8. The method of claim 5, wherein the step of compressing comprises mapping values within the selected frames to corresponding values having a coarser quantization.

9. The method of claim 5, wherein frames within the frame sequence include I-frames and B-frames, and wherein the step of compressing comprises deleting the I-frames within the selected frames.

10. The method of claim 1, wherein the digital multimedia information comprises a sequence of frames compressed at a first compression ratio, and wherein the step of adapting comprises: deleting higher frequency components for a first set of frames within the frame sequence such that an average required transmission rate for the first frame sequence is less than the calculated maximum encoding rate; decompressing a second set of frames within the frame sequence; and re-compressing the second set of frames at a second compression ratio such that the required transmission rate of the re-compressed digital multimedia information is less than the calculated maximum encoding rate.

11. A system for adaptive encoding of digital multimedia information, the system comprising: a processor; and a memory unit operably coupled to the processor for storing instructions which when executed by the processor cause the processor to operate so as to: measure link parameters associated with a communication link between a sender and a receiver determine an available transmission rate of the communication link based on the measured link parameters; calculate a maximum encoding rate of the digital multimedia information based on the available transmission rate; and if the encoding rate of the digital multimedia information exceeds the calculated maximum encoding rate, adapt the encoding of the digital multimedia information to conform the encoding rate of the digital multimedia information to the calculated maximum encoding rate.

12. The system of claim 11, wherein the measured link parameters comprise at least one of a received signal strength, a bit error rate and a rate of received acknowledgement signals.

13. The system of claim 11, wherein the calculated maximum encoding rate comprises the available transmission rate divided by a predetermined overhead factor.

14. The system of claim 11, wherein adaptation of the encoding of the digital multimedia information is performed by compressing the digital multimedia information such that the required transmission rate of the compressed digital multimedia information is less than the calculated maximum encoding rate.

15. The system of claim 11, wherein the digital multimedia information comprises a sequence of frames, and wherein adaptation of the encoding of the digital multimedia information is performed by compressing selected frames within the frame sequence such that an average required transmission rate for the frame sequence is less than the calculated maximum encoding rate.

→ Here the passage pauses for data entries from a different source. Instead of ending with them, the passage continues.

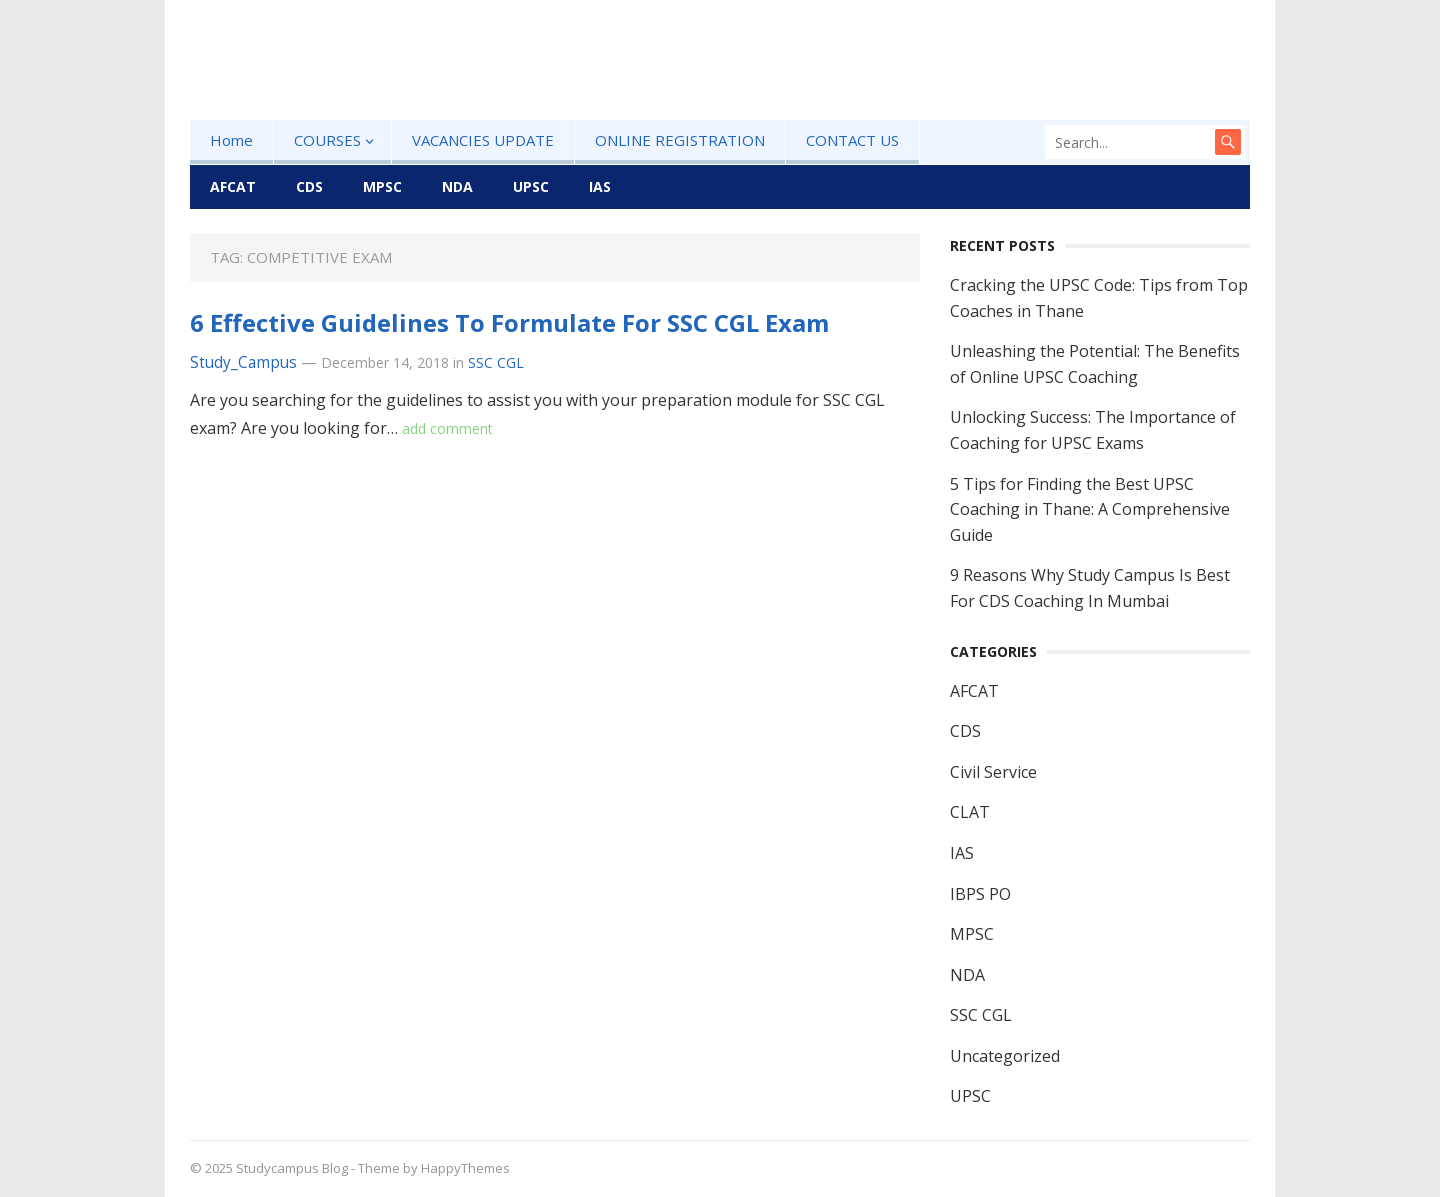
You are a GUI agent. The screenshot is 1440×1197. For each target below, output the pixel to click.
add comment (447, 428)
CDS (309, 186)
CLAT (970, 812)
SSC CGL (496, 362)
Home (231, 140)
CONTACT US (852, 140)
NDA (457, 186)
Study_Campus (243, 362)
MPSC (382, 186)
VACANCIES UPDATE (483, 140)
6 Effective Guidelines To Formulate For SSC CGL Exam (509, 322)
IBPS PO (980, 894)
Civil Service (993, 772)
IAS (600, 186)
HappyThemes (465, 1168)
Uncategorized (1005, 1056)
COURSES (327, 140)
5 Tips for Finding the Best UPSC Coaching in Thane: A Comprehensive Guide (1090, 509)
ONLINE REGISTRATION (680, 140)
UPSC (531, 186)
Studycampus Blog (292, 1168)
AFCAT (233, 186)
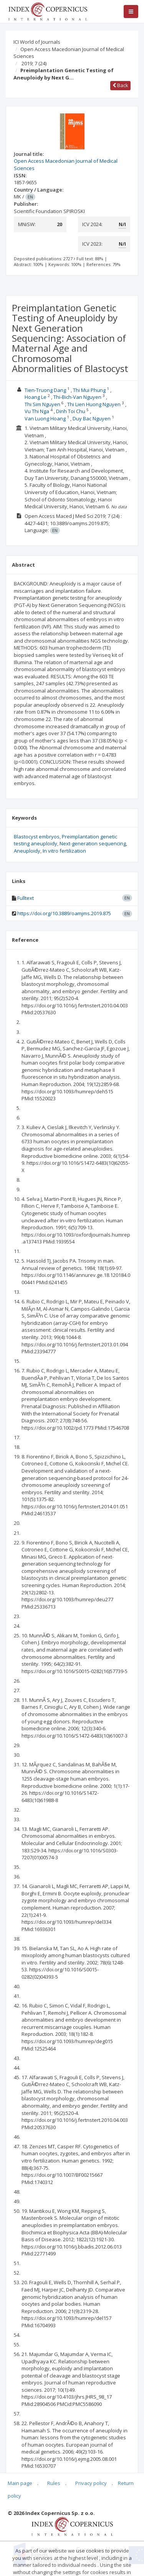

16. The system of claim 15, wherein frames within the frame sequence having a lower entropy are compressed at a higher compression ratio than frames having a higher entropy.

17. The system of claim 15, wherein the compression of the selected frames is performed by deleting higher frequency components within the selected frames.

18. The system of claim 15, wherein the compression of the selected frames is performed by mapping values within the selected frames to corresponding values having a coarser quantization.

19. The system of claim 15, wherein frames within the frame sequence include I-frames and B-frames, and wherein the compression of the selected frames is performed by deleting the I-frames within the selected frames.

20. The system of claim 11, wherein the digital multimedia information comprises a sequence of frames compressed at a first compression ratio, and wherein adaptation of the encoding of the digital multimedia information is performed by: deleting higher frequency components for a first set of frames within the frame sequence such that an average required transmission rate for the first frame sequence is less than the calculated maximum encoding rate; decompressing a second set of frames within the frame sequence; and re-compressing the second set of frames at a second compression ratio such that the required transmission rate of the re-compressed digital multimedia information is less than the calculated maximum encoding rate.